Golf is a village in Palm Beach County, Florida, United States. It is part of the Miami metropolitan area of South Florida. As of the 2020 census, Golf had a population of 255.

==History==
Golf was founded in the 1956 as a planned community on a golf course. As some of the early settlers were originally from Golf, Illinois, this was their preference for a name. The village was officially incorporated in 1957.

==Geography==
According to the United States Census Bureau, the village has a total area of 0.8 sqmi, of which 0.8 sqmi is land and 1.19% is water.

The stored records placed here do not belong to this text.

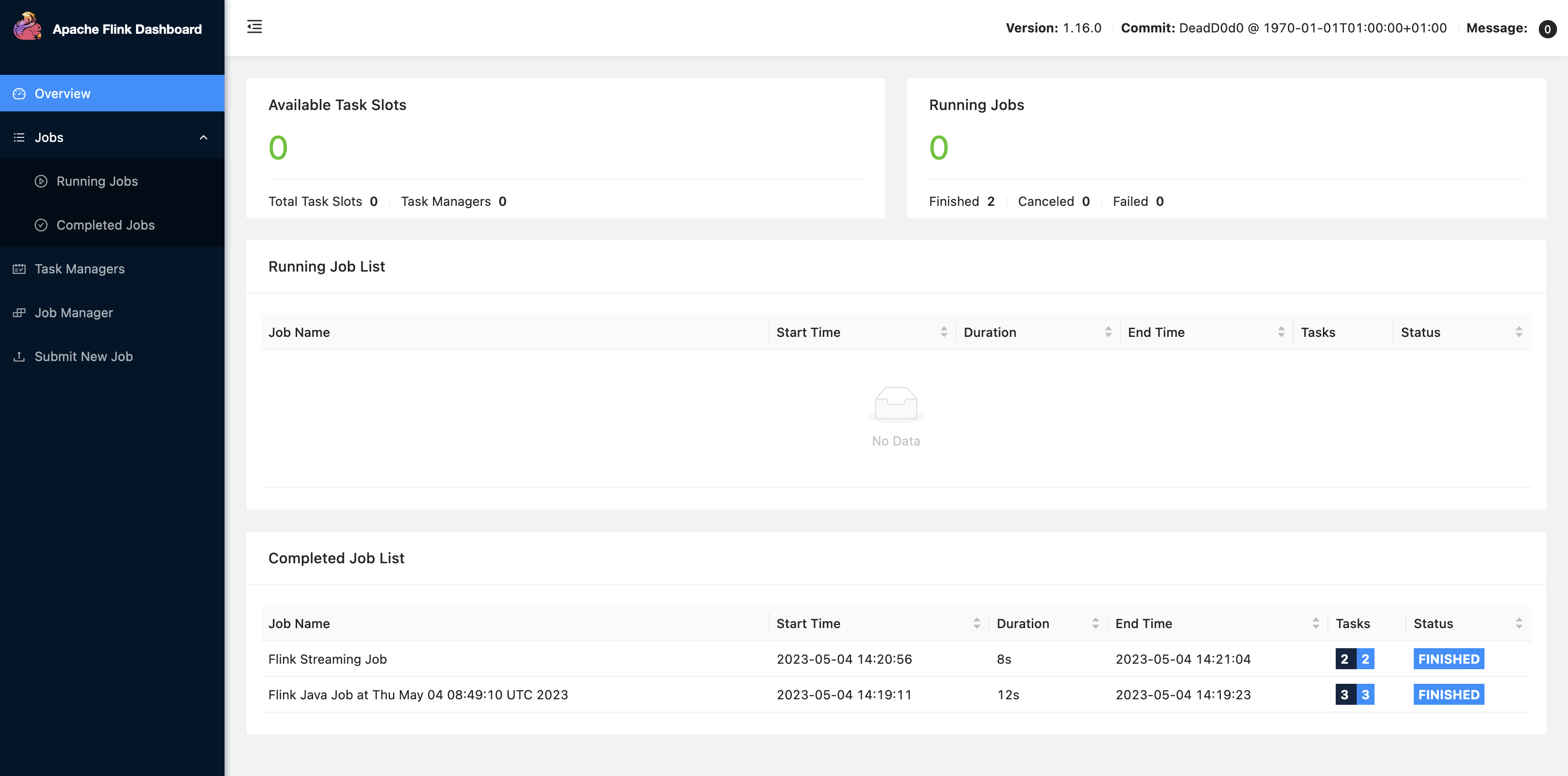Click the Job Manager sidebar icon

point(20,312)
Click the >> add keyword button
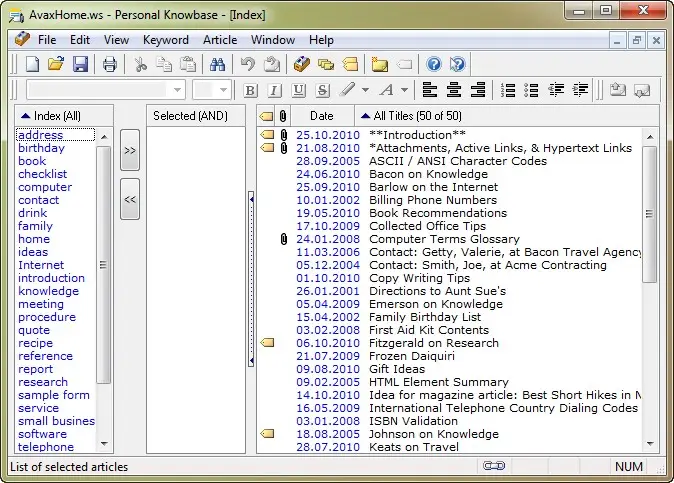This screenshot has height=483, width=674. click(130, 151)
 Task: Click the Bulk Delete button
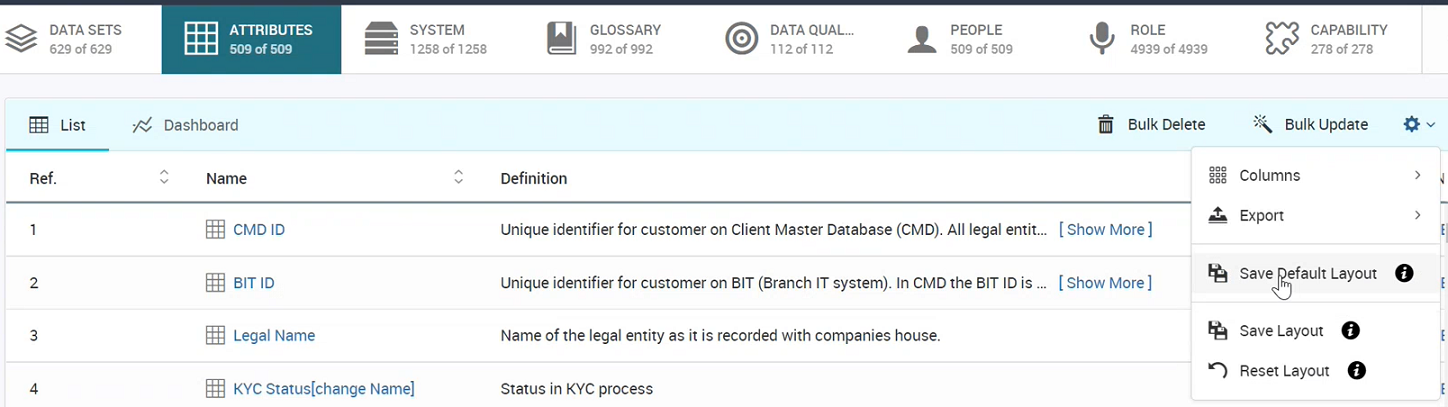pyautogui.click(x=1152, y=125)
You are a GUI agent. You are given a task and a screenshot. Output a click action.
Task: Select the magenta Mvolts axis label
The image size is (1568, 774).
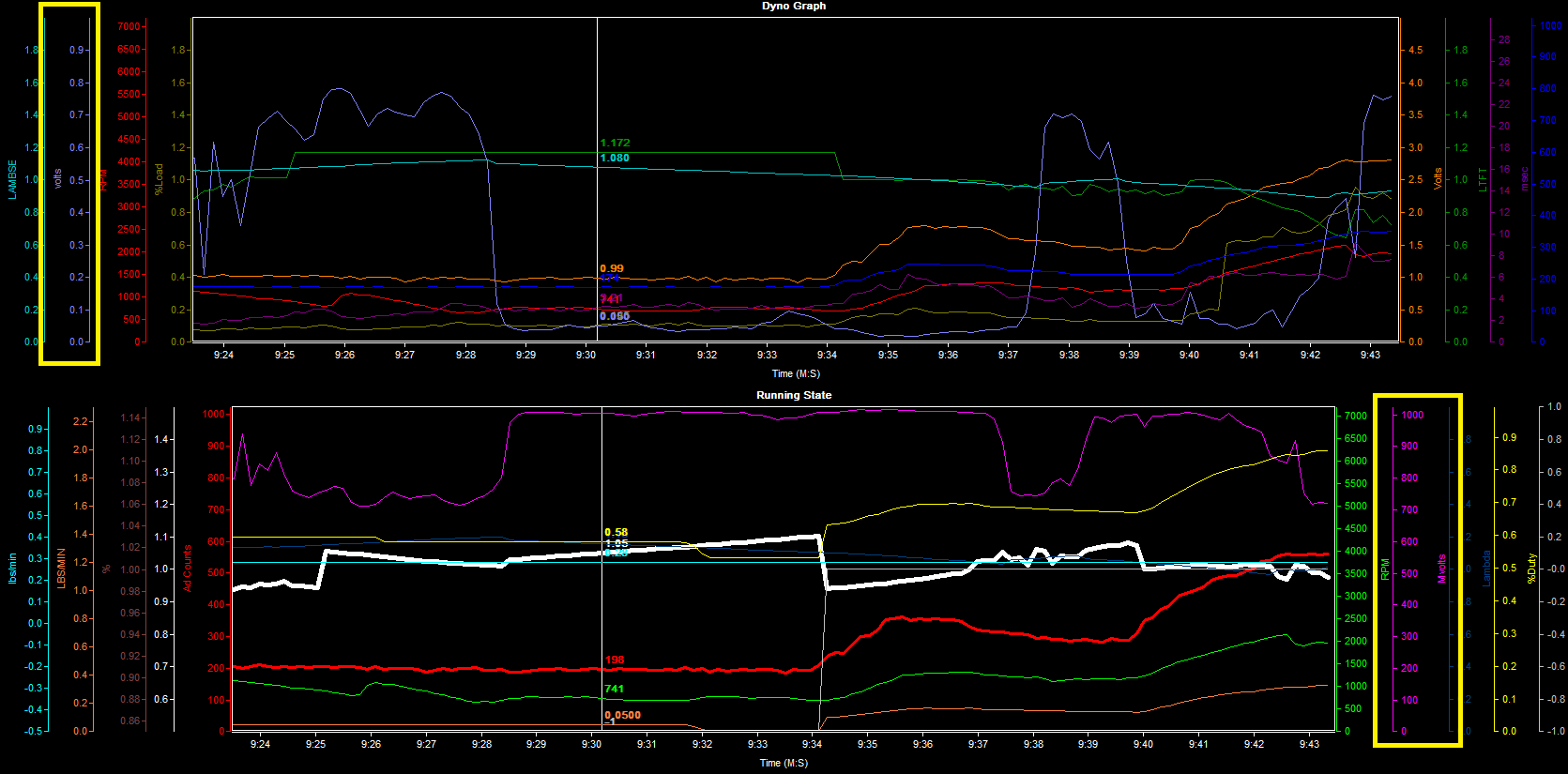click(1441, 569)
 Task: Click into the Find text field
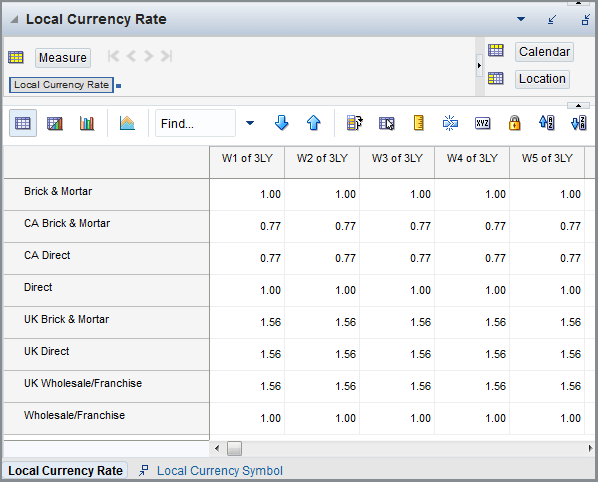pos(195,123)
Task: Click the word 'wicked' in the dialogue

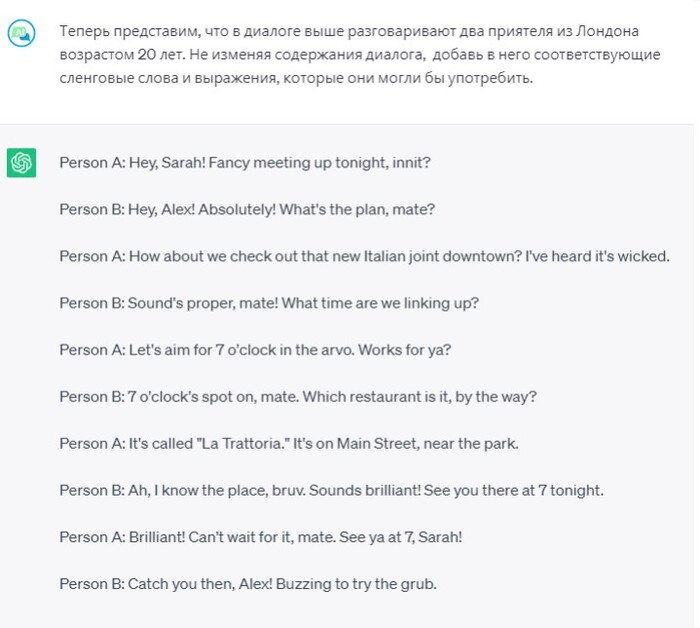Action: [x=644, y=256]
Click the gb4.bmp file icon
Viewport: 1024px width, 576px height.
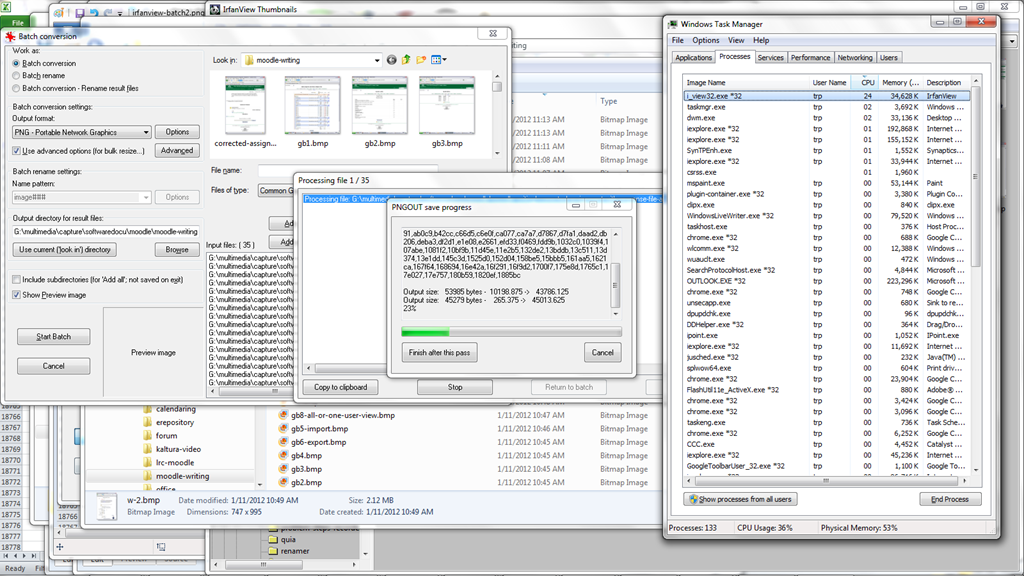tap(284, 455)
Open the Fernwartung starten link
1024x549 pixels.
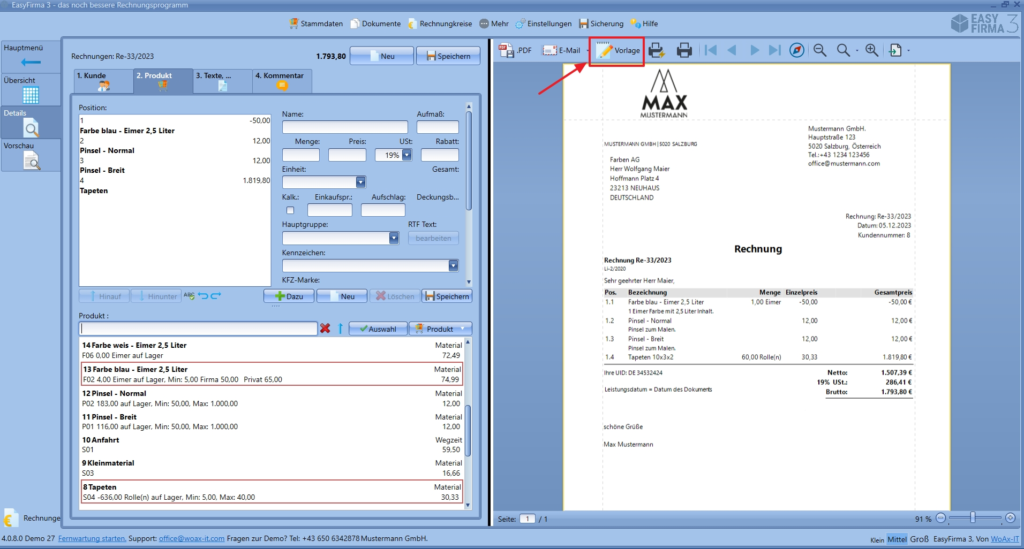[92, 538]
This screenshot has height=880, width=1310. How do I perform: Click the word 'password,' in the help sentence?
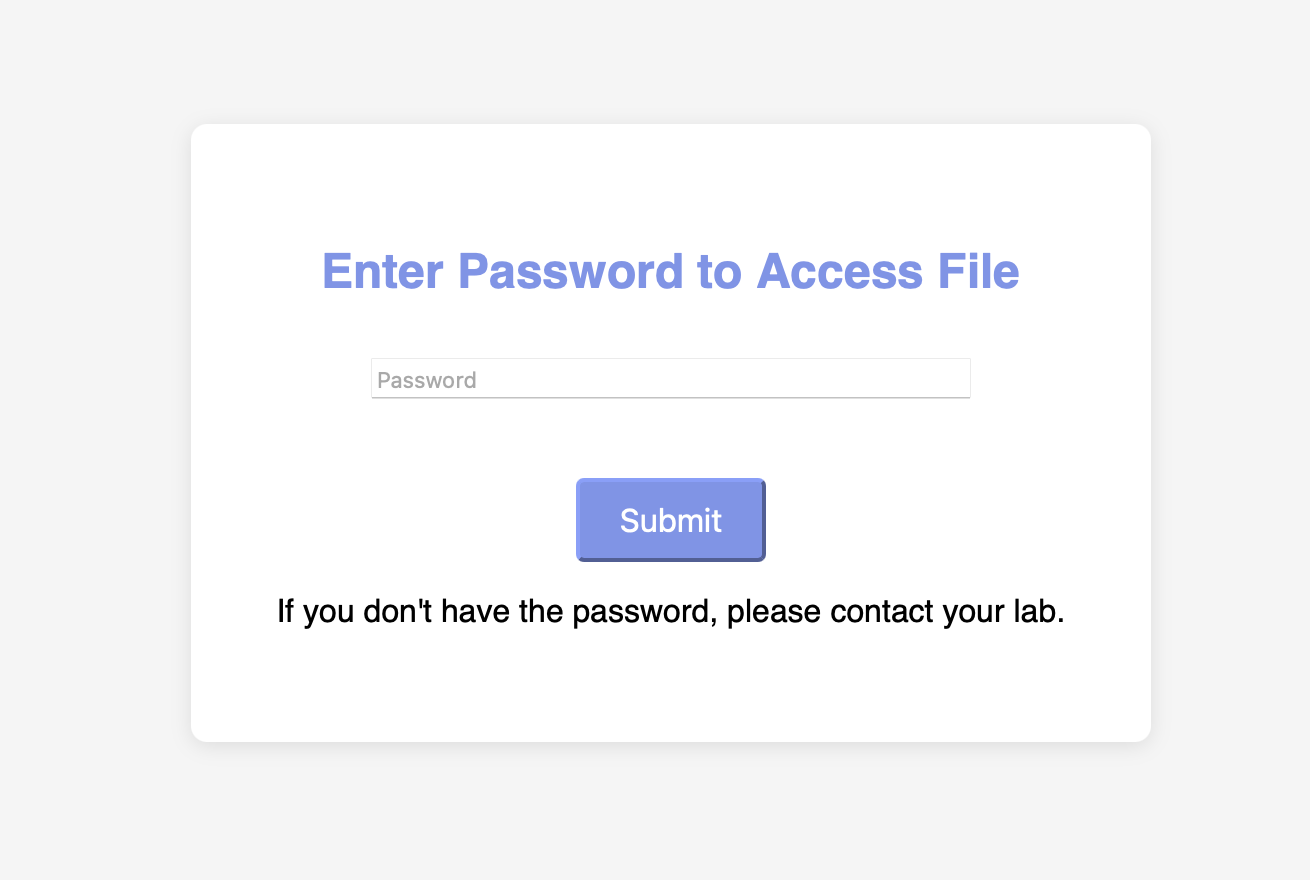pos(645,611)
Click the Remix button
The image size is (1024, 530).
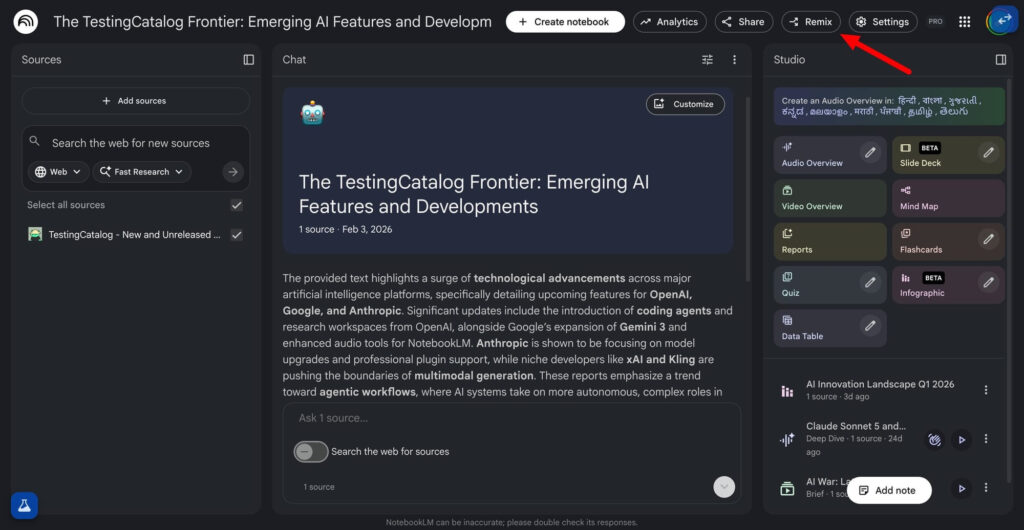pyautogui.click(x=810, y=22)
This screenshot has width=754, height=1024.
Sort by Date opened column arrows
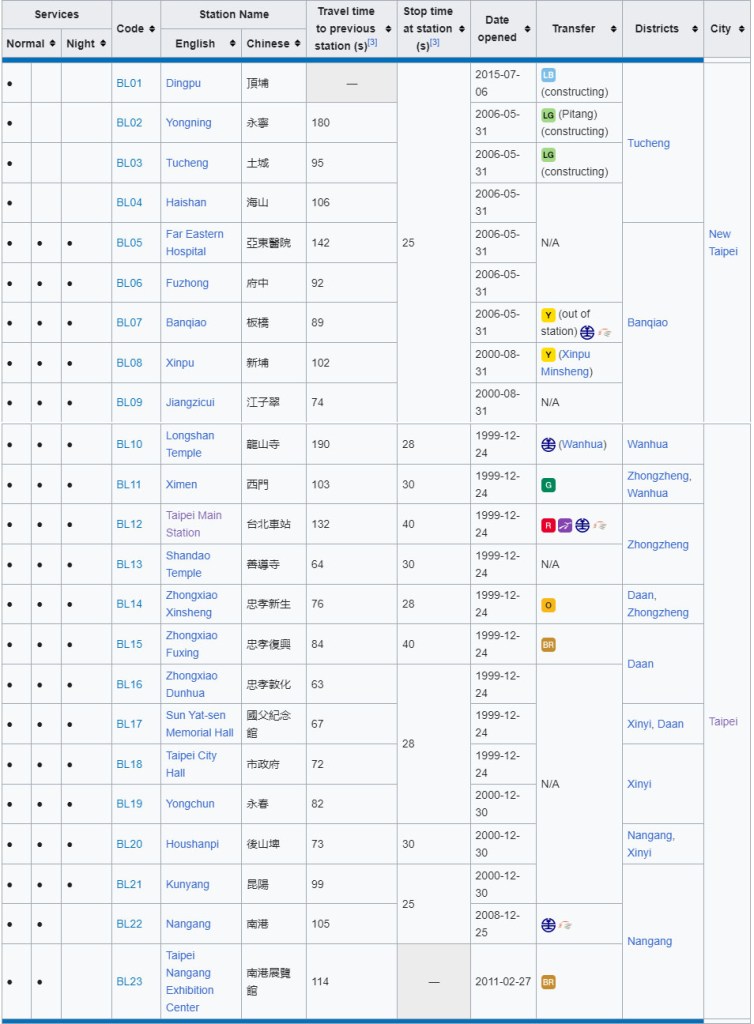tap(528, 29)
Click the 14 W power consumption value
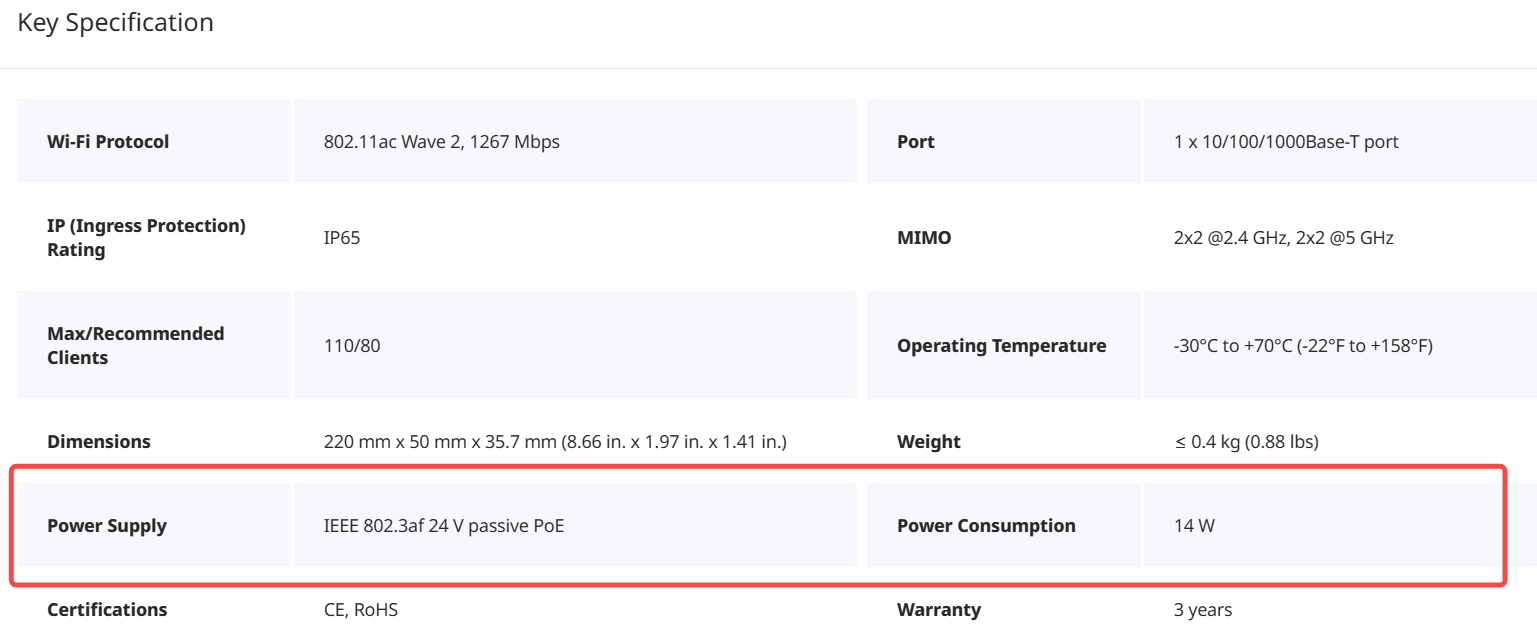The height and width of the screenshot is (635, 1537). click(1194, 526)
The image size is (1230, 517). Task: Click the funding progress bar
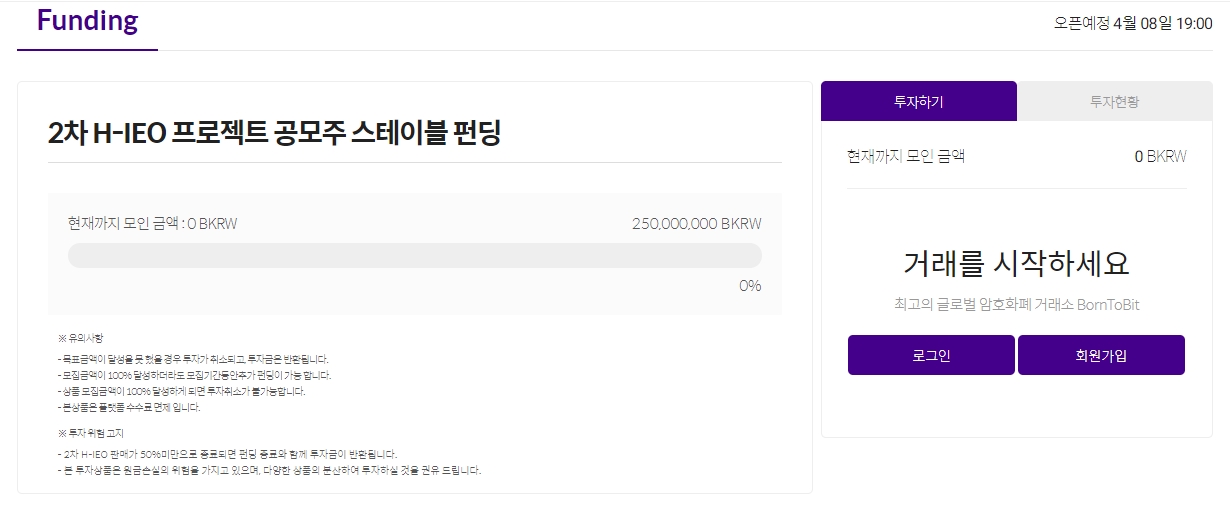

The village is completely landlocked and enveloped by the incorporated parts of the city of Boynton Beach to its east and south, while on its west and north it borders a few unincorporated suburbs and includes their golf courses, recreational parks, and wetlands (all of which also have Boynton Beach mailing addresses).

===Climate===
Golf has a tropical climate, similar to the climate found in much of the Caribbean. It is part of the only region in the 48 contiguous states that falls under that category. More specifically, it generally has a tropical savanna climate (Köppen climate classification: Aw), bordering a tropical monsoon climate (Köppen climate classification: Am).

==Demographics==

Historical population
| Census | Pop. | Note | %± |
| 1960 | 35 |  | — |
| 1970 | 50 |  | 42.9% |
| 1980 | 110 |  | 120.0% |
| 1990 | 234 |  | 112.7% |
| 2000 | 230 |  | −1.7% |
| 2010 | 252 |  | 9.6% |
| 2020 | 255 |  | 1.2% |
U.S. Decennial Census

===2010 and 2020 census===

Golf racial composition (Hispanics excluded from racial categories) (NH = Non-Hispanic)
| Race | Pop 2010 | Pop 2020 | % 2010 | % 2020 |
|---|---|---|---|---|
| White (NH) | 249 | 249 | 98.81% | 97.65% |
| Black or African American (NH) | 1 | 0 | 0.40% | 0.00% |
| Native American or Alaska Native (NH) | 0 | 0 | 0.00% | 0.00% |
| Asian (NH) | 0 | 2 | 0.00% | 0.78% |
| Pacific Islander or Native Hawaiian (NH) | 0 | 0 | 0.00% | 0.00% |
| Some other race (NH) | 0 | 0 | 0.00% | 0.00% |
| Two or more races/Multiracial (NH) | 0 | 2 | 0.00% | 0.78% |
| Hispanic or Latino (any race) | 2 | 2 | 0.79% | 0.78% |
| Total | 252 | 255 |  |  |

As of the 2020 United States census, there were 255 people, 124 households, and 101 families residing in the village.

As of the 2010 United States census, there were 252 people, 141 households, and 111 families residing in the village.

===2000 census===
At the 2000 census there were 230 people, 119 households, and 84 families in the village. The population density was 277.2 PD/sqmi. There were 146 housing units at an average density of 176.0 /sqmi. The racial makeup of the village was 97.39% White, 0.87% African American, 1.74% from other races. Hispanic or Latino of any race were 2.17%.

In 2000, of the 119 households, 9.2% had children under the age of 18 living with them, 68.1% were married couples living together, 1.7% had a female householder with no husband present, and 29.4% were non-families. 28.6% of households were one person and 26.1% were one person aged 65 or older. The average household size was 1.93 and the average family size was 2.31.

In 2000, the age distribution was 9.1% under the age of 18, 2.6% from 18 to 24, 6.1% from 25 to 44, 27.0% from 45 to 64, and 55.2% 65 or older. The median age was 67 years. For every 100 females, there were 91.7 males. For every 100 females age 18 and over, there were 88.3 males.

In 2000, the median household income was in excess of $200,000, as is the median family income. Males had a median income of over $100,000 versus $50,833 for females. The per capita income for the village was $144,956. None of the families and 1.7% of the population were below the poverty line. No one under 18 below poverty, and 3.4% of those 65 and older were living below the poverty line.

As of 2000, English as a first language accounted for 100% of the population. It, as well as Briny Breezes, Cloud Lake, and Jupiter Inlet Colony were the only municipalities in Palm Beach county with all residents having the mother tongue of English.